Тут, при полном свете,
возвращалась в сознание революция. И Лидия, с грубовато-решительным лицом,
низким голосом, не съёживалась от неё, но находила какую-то горькую сладость:
— Меня с детства почему-то очень всегда задевала французская революция, как прямо
относящаяся ко мне. Мне казалось, что в каком-то другом воплощении я в ту эпоху
жила во Франции. Может быть, мне и голову отрубили там... Казалось, что если
меня загипнотизировать, то я в Версале покажу двери и переходы, не известные
проводникам...
Нет, не ехал Борис. Звала Гучкова на заупокойную литургию в девятый день.
Да и сегодня был уже не
третий, а пятый.
Ещё сказала Лидия, что
сегодня к ним на Фонтанку бестактно приезжал граф Орлов-Давыдов, добровольный
прислужник Керенского, — и добивался у Мама́, не отдаст
ли она Осиновую Рощу (бабушкино имение, по финляндскую сторону от Петербурга)

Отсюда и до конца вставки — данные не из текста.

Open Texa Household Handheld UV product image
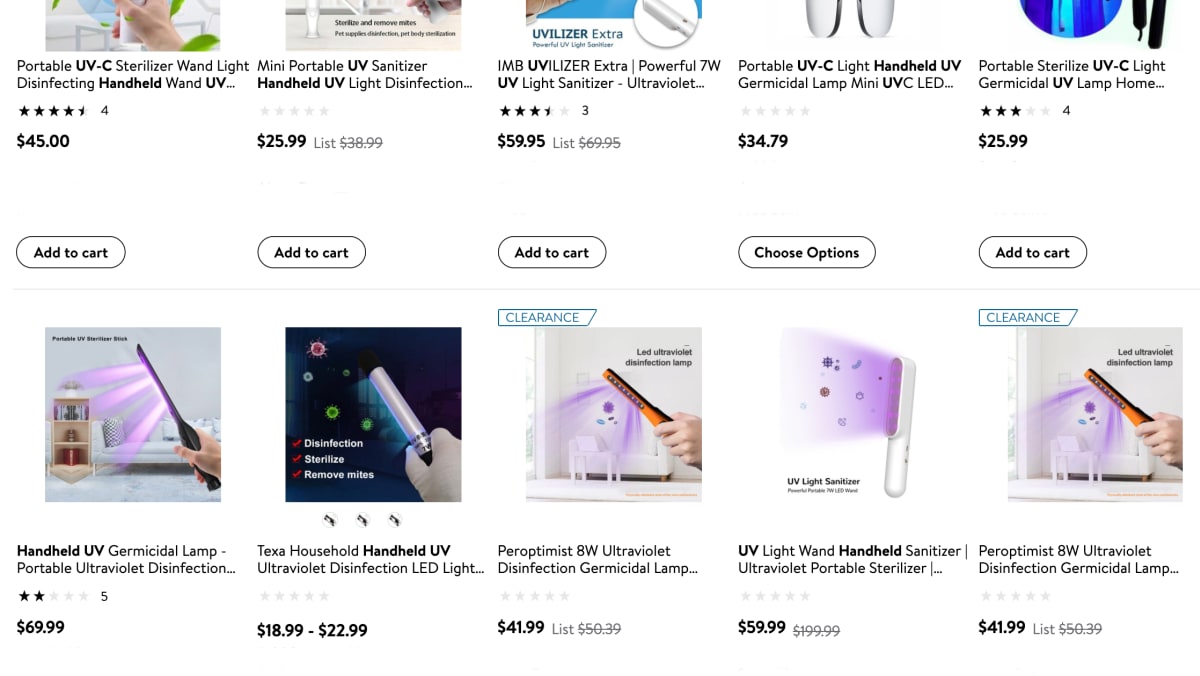Viewport: 1200px width, 676px height. tap(373, 414)
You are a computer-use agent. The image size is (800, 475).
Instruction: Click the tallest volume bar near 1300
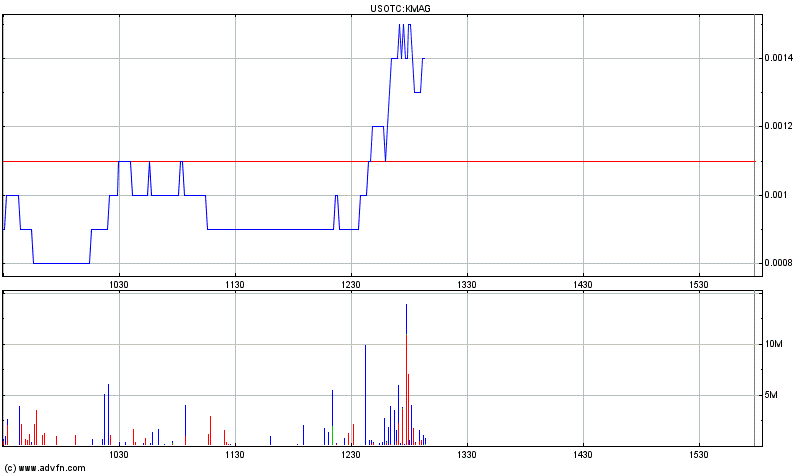coord(406,374)
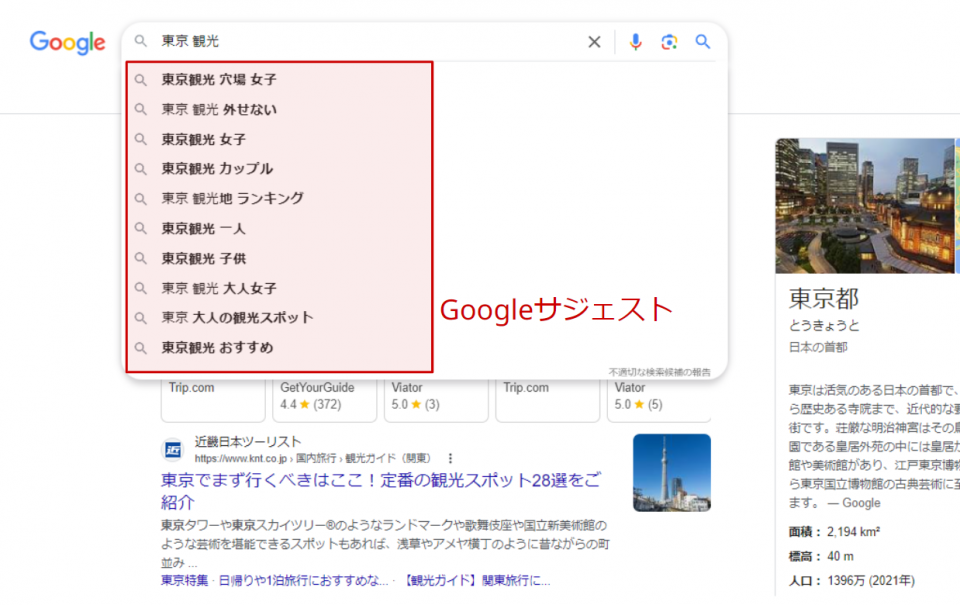Pick the 東京観光 一人 suggestion
The width and height of the screenshot is (960, 605).
pyautogui.click(x=203, y=228)
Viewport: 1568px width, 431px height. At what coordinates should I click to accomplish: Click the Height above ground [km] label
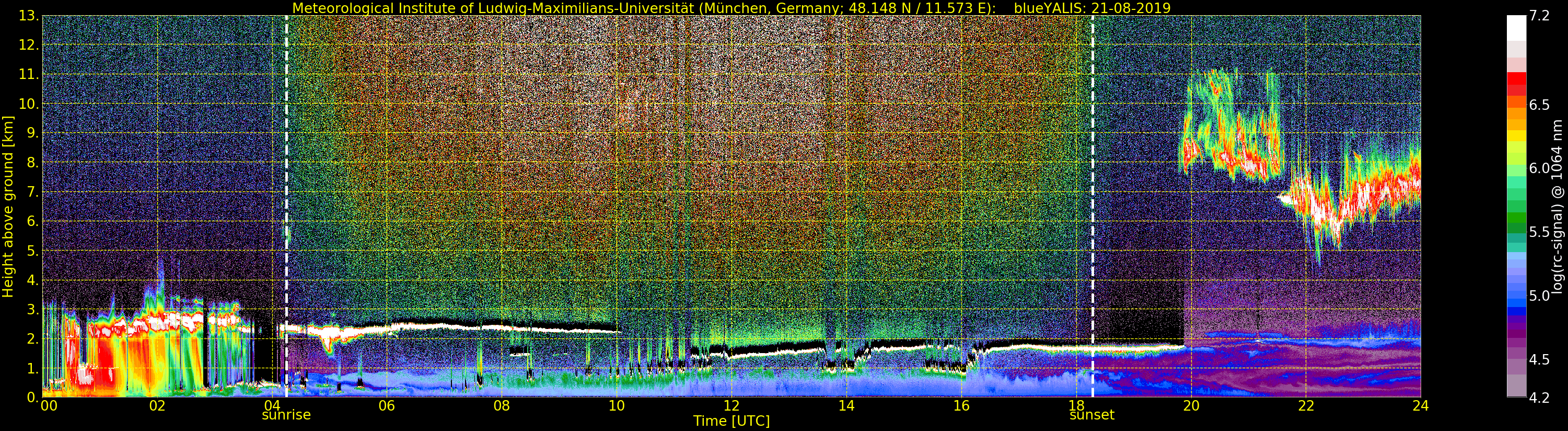8,207
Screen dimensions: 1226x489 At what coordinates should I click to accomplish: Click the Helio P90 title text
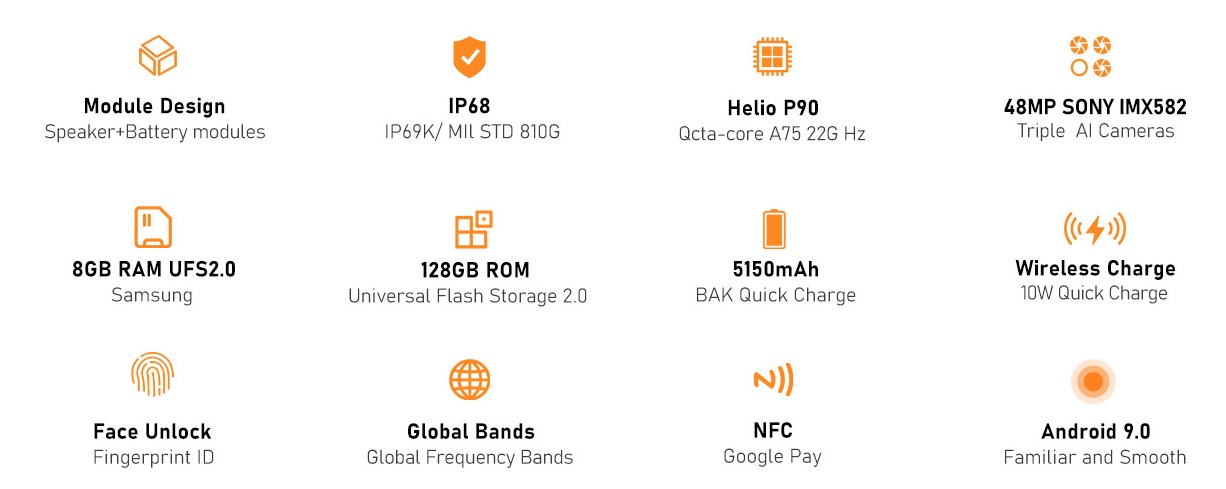pos(773,108)
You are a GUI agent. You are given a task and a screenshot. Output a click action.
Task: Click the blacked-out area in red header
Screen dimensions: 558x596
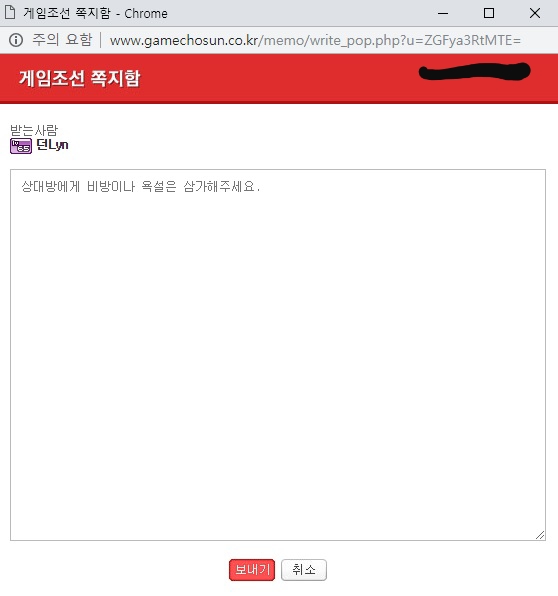point(474,71)
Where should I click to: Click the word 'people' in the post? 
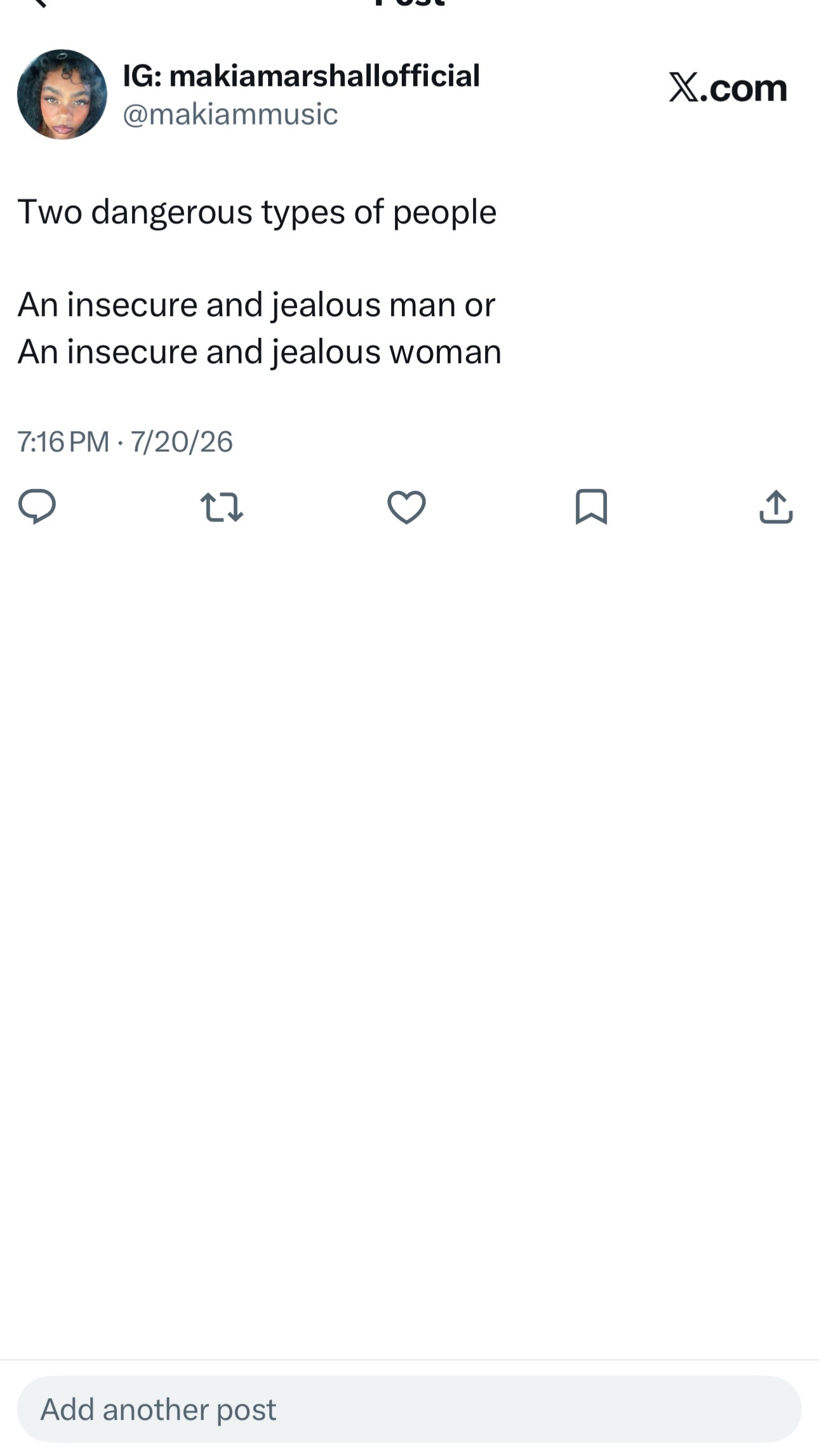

для содержания арестованной царской семьи. Мама́ возмутилась — она не тюремщица, и решительно отказала. Но разве
решено — арестовать?..
Гучкова взбесило: что за дерзкий шут
Керенский, так это он всё готовил?! Гучков и сам уже
стал понимать, что задержание и охрана царской семьи неизбежна, он и сам вчера
дал Корнилову инструкцию, — но почему это делает Керенский?!
Чёрт знает, что у нас за
правительство: всё идёт по шушуканьям и частным встречам, по двое, по трое.